– Opole grało bardzo dobrze i trzeba oddać miejscowemu zespołowi, że grał ambitnie, do końca, walczył, w kilku momentach miał trochę więcej szczęścia, grał konsekwentnie i dzięki temu wygrał – mówił po pierwszej ligowej porażce trener mistrzyń Polski, Marek Mierzwiński. – Nie spodziewałyśmy się tego, że stracimy tu punkty i teraz będziemy musieli tę stratę nadrabiać – dodała przyjmująca Chemika, Martyna Łukasik.
Porażka w Opolu była pierwszą ligową porażką Chemika w tym sezonie, ale nie pierwszą w ogóle, bowiem policzanki przegrały także mecz o Superpuchar Polski. – Opole grało bardzo dobrze i trzeba oddać miejscowemu zespołowi, że grał ambitnie, do końca, walczył, w kilku momentach miał trochę więcej szczęścia, grał konsekwentnie i dzięki temu wygrał – przyznał po spotkaniu trener mistrzyń Polski, Marek Mierzwiński.

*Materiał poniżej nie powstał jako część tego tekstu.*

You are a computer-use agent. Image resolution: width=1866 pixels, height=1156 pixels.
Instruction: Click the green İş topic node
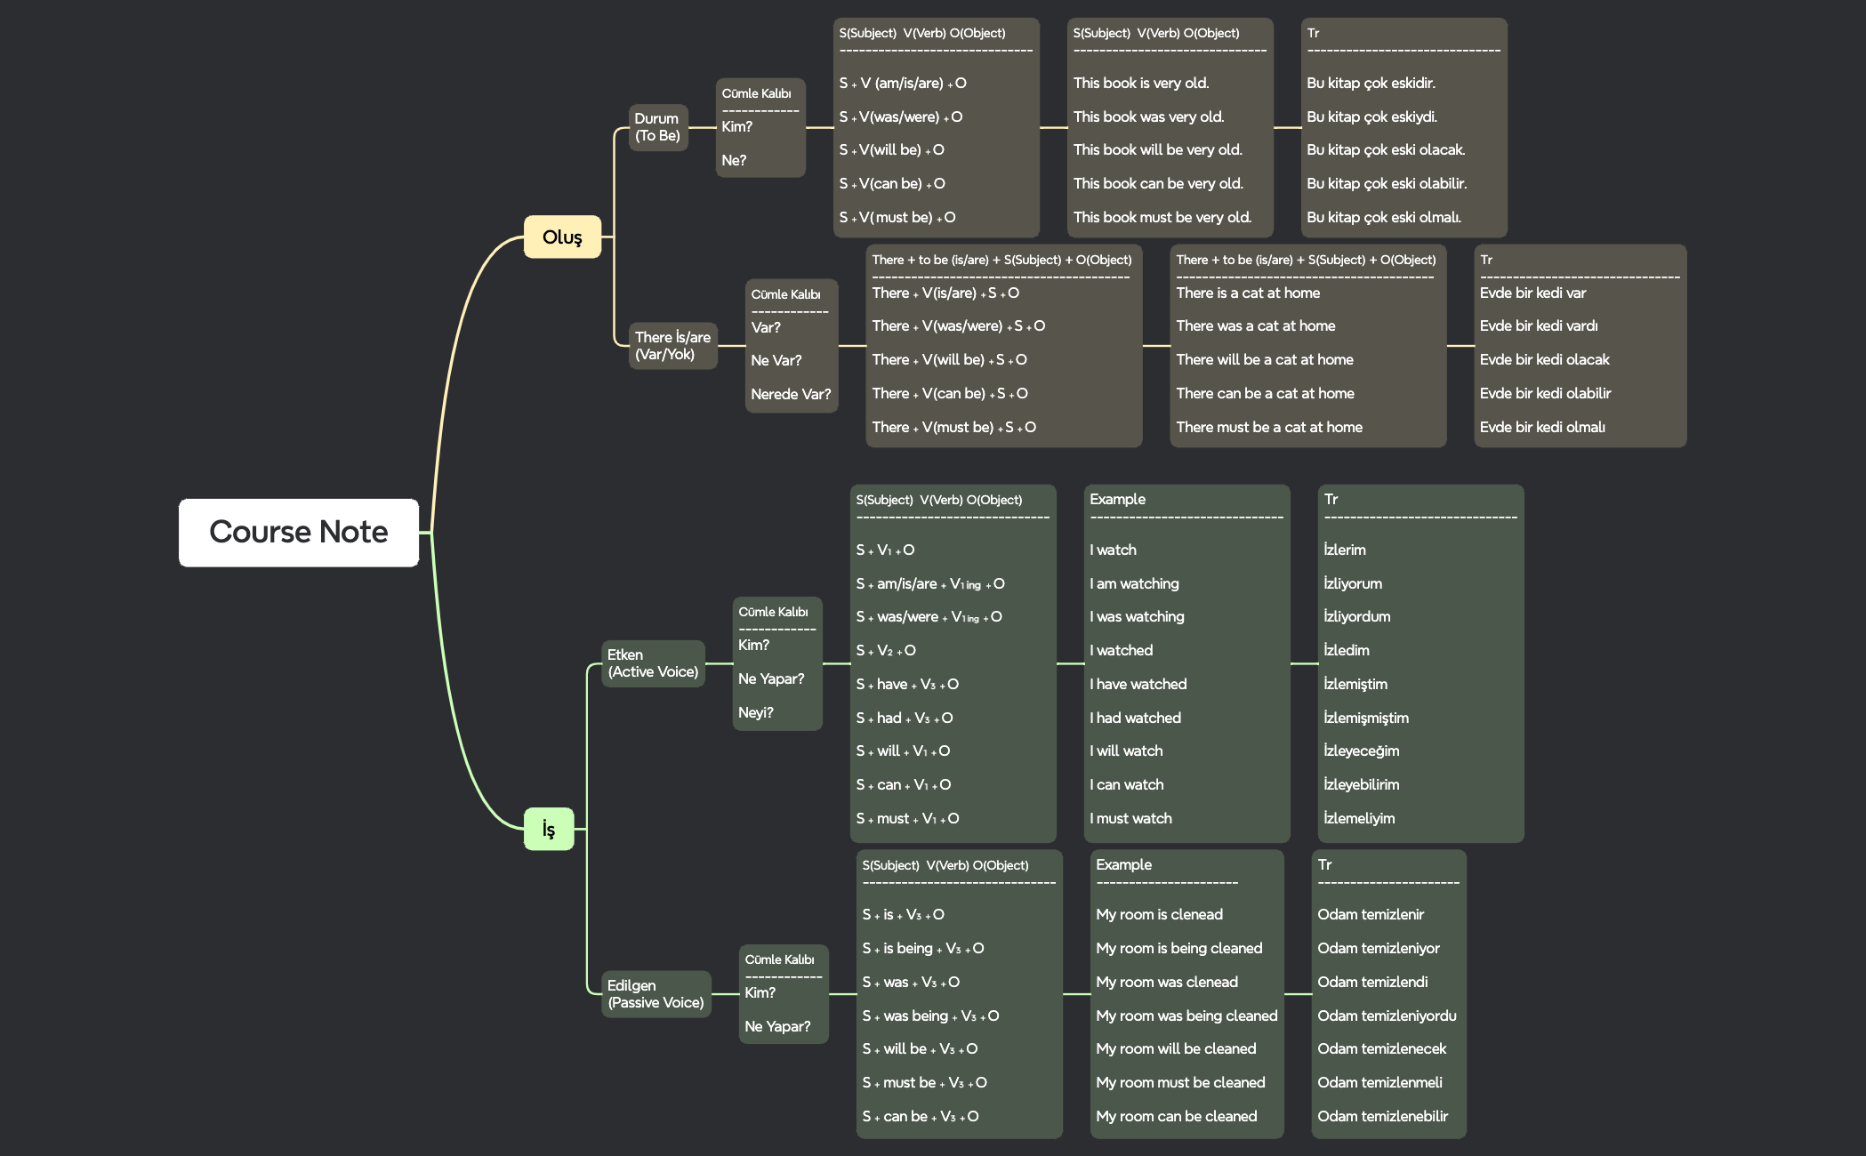coord(549,829)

Chemik wraz z upływem czasu grał coraz bardziej nerwowo w tym spotkaniu, zwłaszcza w końcówce drugiego seta, przegranego na przewagi. – W trzecim secie ta nerwowość jeszcze wzrosła, po każdym popełnionym błędzie napięcie było coraz większe, nie było rozluźnienia. Uważam, że zespół z Opola w pierwszym secie też grał bardzo dobrze, tylko my graliśmy konsekwentnie, zgodnie z taktyką. Potem tej konsekwencji zabrakło i graliśmy zbyt łatwą zagrywką. Nie odrzuciliśmy przeciwnika kompletnie od siatki i mieliśmy problem. Dobry mecz zagrała Kraiduba, była bardzo skuteczna, kompletnie nie mogliśmy sobie z nią poradzić – dodał szkoleniowiec Chemika.
– Wiedziałyśmy, że przyjeżdżamy tu na ciężki mecz i rywalki nie oddadzą go łatwo i tak było. W pierwszym secie my dobrze zagrałyśmy, konsekwentnie realizowałyśmy swoją taktykę. Miałyśmy też lepsze przyjęcie niż w kolejnych setach, co było kluczem. A potem Opole nie pozwalało nam na tak dobrą grę – mówiła po spotkaniu Martyna Łukasik.
– Na pewno nie chciałyśmy tu stracić trzech punktów, nie zakładałyśmy tego. Wiemy, że każdy zespół podchodzi do meczu z nami z założeniem, by urwać nam te punkty. Opole też tak podeszło do tego spotkania, zagrały bardzo dobrą siatkówkę. Nie spodziewałyśmy się tego, że stracimy tu punkty i teraz będziemy musieli tę stratę nadrabiać – zauważyła przyjmująca mistrzyń Polski.